Records shown —
(begin)

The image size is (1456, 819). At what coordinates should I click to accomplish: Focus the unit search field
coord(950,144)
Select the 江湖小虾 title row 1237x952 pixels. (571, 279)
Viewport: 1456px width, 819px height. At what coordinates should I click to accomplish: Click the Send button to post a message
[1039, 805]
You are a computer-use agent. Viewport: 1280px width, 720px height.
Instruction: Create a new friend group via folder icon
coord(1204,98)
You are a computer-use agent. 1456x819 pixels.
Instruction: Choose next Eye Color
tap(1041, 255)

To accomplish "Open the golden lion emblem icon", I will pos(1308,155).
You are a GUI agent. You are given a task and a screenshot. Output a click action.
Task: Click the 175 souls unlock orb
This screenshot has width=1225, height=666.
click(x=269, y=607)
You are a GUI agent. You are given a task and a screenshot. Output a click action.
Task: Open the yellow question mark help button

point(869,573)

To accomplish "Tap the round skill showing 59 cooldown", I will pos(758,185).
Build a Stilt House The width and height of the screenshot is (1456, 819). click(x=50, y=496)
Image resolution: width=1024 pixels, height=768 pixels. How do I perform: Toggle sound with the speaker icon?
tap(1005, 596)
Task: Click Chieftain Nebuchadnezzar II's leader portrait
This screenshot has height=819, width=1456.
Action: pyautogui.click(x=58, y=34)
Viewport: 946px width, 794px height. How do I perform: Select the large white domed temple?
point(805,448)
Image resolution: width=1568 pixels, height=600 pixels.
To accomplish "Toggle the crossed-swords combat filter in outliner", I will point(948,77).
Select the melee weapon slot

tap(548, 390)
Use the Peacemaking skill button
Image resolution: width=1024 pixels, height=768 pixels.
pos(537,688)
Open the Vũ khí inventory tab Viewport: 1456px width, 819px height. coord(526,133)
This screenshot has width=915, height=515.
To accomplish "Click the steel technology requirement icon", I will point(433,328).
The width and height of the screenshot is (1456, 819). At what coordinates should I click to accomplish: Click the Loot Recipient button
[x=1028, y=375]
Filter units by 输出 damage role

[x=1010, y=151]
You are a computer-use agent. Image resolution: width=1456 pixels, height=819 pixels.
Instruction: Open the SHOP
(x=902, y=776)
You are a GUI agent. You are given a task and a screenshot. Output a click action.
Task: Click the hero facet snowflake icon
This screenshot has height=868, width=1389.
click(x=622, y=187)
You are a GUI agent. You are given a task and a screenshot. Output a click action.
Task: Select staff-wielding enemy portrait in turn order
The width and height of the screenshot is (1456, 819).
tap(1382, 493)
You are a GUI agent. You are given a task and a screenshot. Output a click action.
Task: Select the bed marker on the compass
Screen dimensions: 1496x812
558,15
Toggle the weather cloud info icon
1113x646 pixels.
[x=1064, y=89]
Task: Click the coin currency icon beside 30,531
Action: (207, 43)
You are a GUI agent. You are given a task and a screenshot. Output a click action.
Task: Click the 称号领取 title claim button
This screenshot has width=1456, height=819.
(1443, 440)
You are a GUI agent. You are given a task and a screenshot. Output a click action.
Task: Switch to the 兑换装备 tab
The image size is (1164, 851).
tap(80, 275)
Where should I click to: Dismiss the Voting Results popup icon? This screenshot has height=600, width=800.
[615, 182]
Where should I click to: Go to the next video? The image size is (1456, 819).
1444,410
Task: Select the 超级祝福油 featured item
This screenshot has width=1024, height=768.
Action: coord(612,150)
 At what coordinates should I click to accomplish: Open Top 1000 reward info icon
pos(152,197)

(end)

Given exercise — Revise these items, replacing "GUI agent" with "desktop assistant" wherever it occurs and leaving everything else unchanged.

Response to the task —
The image size is (1456, 819). At what coordinates should I click to accomplish: Focus the unit search field
coord(950,144)
Select the 江湖小虾 title row 1237x952 pixels. (571, 279)
Viewport: 1456px width, 819px height. At what coordinates should I click to accomplish: Click the Send button to post a message
[1039, 805]
You are a computer-use agent. Viewport: 1280px width, 720px height.
Instruction: Create a new friend group via folder icon
coord(1204,98)
You are a computer-use agent. 1456x819 pixels.
Instruction: Choose next Eye Color
tap(1041, 255)

To accomplish "Open the golden lion emblem icon", I will pos(1308,155).
You are a desktop assistant. You are given a task and a screenshot. Output a click action.
Task: Click the 175 souls unlock orb
This screenshot has width=1225, height=666.
click(x=269, y=607)
You are a desktop assistant. You are given a task and a screenshot. Output a click action.
Task: Open the yellow question mark help button

point(869,573)

To accomplish "Tap the round skill showing 59 cooldown", I will pos(758,185).
Build a Stilt House The width and height of the screenshot is (1456, 819). click(x=50, y=496)
Image resolution: width=1024 pixels, height=768 pixels. How do I perform: Toggle sound with the speaker icon?
tap(1005, 596)
Task: Click Chieftain Nebuchadnezzar II's leader portrait
This screenshot has height=819, width=1456.
Action: pyautogui.click(x=58, y=34)
Viewport: 946px width, 794px height. How do I perform: Select the large white domed temple?
point(805,448)
Image resolution: width=1568 pixels, height=600 pixels.
To accomplish "Toggle the crossed-swords combat filter in outliner", I will point(948,77).
Select the melee weapon slot

tap(548, 390)
Use the Peacemaking skill button
Image resolution: width=1024 pixels, height=768 pixels.
pos(537,688)
Open the Vũ khí inventory tab Viewport: 1456px width, 819px height. coord(526,133)
This screenshot has width=915, height=515.
To accomplish "Click the steel technology requirement icon", I will point(433,328).
The width and height of the screenshot is (1456, 819). At what coordinates should I click to accomplish: Click the Loot Recipient button
[x=1028, y=375]
Filter units by 输出 damage role

[x=1010, y=151]
You are a computer-use agent. Image resolution: width=1456 pixels, height=819 pixels.
Instruction: Open the SHOP
(x=902, y=776)
You are a desktop assistant. You are given a task and a screenshot. Output a click action.
Task: Click the hero facet snowflake icon
This screenshot has height=868, width=1389.
click(x=622, y=187)
You are a desktop assistant. You are given a task and a screenshot. Output a click action.
Task: Select staff-wielding enemy portrait in turn order
The width and height of the screenshot is (1456, 819).
tap(1382, 493)
You are a desktop assistant. You are given a task and a screenshot. Output a click action.
Task: Select the bed marker on the compass
Screen dimensions: 1496x812
558,15
Toggle the weather cloud info icon
1113x646 pixels.
[x=1064, y=89]
Task: Click the coin currency icon beside 30,531
Action: (207, 43)
You are a desktop assistant. You are given a task and a screenshot. Output a click action.
Task: Click the 称号领取 title claim button
This screenshot has width=1456, height=819.
(1443, 440)
You are a desktop assistant. You are given a task and a screenshot. Output a click action.
Task: Switch to the 兑换装备 tab
The image size is (1164, 851).
tap(80, 275)
Where should I click to: Dismiss the Voting Results popup icon? This screenshot has height=600, width=800.
[615, 182]
Where should I click to: Go to the next video? The image size is (1456, 819).
1444,410
Task: Select the 超级祝福油 featured item
This screenshot has width=1024, height=768.
Action: coord(612,150)
 At what coordinates should I click to accomplish: Open Top 1000 reward info icon
pos(152,197)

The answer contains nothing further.